For the records that follow, work out how many lines include "computer" and give only that count.

== Dataset records ==

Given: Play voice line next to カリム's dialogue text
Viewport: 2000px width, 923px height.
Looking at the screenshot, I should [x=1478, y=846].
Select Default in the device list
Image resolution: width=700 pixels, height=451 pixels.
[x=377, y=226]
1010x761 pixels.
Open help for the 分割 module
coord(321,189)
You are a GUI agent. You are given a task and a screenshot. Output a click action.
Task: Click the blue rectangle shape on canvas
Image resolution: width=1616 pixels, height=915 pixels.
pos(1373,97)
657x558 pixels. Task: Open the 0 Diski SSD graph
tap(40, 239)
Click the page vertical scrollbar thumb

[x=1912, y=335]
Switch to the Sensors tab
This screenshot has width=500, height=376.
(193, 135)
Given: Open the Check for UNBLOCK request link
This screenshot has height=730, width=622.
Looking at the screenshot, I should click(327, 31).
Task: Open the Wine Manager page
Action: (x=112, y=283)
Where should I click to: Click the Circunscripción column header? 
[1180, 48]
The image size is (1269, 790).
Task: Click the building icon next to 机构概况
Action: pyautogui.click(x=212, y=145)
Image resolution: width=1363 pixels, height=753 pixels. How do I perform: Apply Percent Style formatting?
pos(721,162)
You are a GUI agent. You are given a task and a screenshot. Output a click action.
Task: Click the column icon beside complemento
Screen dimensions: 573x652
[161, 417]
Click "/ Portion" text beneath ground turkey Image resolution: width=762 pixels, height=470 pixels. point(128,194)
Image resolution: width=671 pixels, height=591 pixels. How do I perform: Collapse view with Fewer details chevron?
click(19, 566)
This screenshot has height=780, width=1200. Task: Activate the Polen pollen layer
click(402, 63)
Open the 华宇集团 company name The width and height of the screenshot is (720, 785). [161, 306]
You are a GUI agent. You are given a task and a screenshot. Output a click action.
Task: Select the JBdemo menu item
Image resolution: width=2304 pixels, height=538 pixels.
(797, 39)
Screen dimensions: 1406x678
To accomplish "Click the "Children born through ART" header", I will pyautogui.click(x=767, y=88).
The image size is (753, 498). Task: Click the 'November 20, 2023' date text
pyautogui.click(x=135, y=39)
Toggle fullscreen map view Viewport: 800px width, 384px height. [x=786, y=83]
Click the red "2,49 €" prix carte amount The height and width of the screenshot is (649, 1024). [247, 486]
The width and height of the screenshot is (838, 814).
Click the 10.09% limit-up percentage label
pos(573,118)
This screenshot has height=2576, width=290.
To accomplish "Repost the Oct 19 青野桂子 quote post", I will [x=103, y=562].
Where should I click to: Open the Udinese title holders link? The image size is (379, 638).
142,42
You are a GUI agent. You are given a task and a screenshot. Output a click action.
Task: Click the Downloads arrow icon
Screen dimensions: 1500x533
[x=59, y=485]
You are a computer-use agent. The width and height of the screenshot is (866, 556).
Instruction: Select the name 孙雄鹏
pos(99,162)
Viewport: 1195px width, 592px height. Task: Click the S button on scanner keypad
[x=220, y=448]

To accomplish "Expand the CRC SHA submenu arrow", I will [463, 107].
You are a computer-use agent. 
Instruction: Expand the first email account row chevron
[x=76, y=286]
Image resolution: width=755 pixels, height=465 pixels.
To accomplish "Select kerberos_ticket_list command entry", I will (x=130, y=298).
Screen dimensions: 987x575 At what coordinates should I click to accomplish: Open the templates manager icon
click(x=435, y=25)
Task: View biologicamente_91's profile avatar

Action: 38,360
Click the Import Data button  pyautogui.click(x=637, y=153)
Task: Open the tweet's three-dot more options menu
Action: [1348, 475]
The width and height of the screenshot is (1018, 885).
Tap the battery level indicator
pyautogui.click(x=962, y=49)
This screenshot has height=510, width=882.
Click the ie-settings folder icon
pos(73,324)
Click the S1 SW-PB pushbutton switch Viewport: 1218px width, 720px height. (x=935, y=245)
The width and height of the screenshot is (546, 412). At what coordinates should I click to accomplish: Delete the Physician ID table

===

Written answer: 2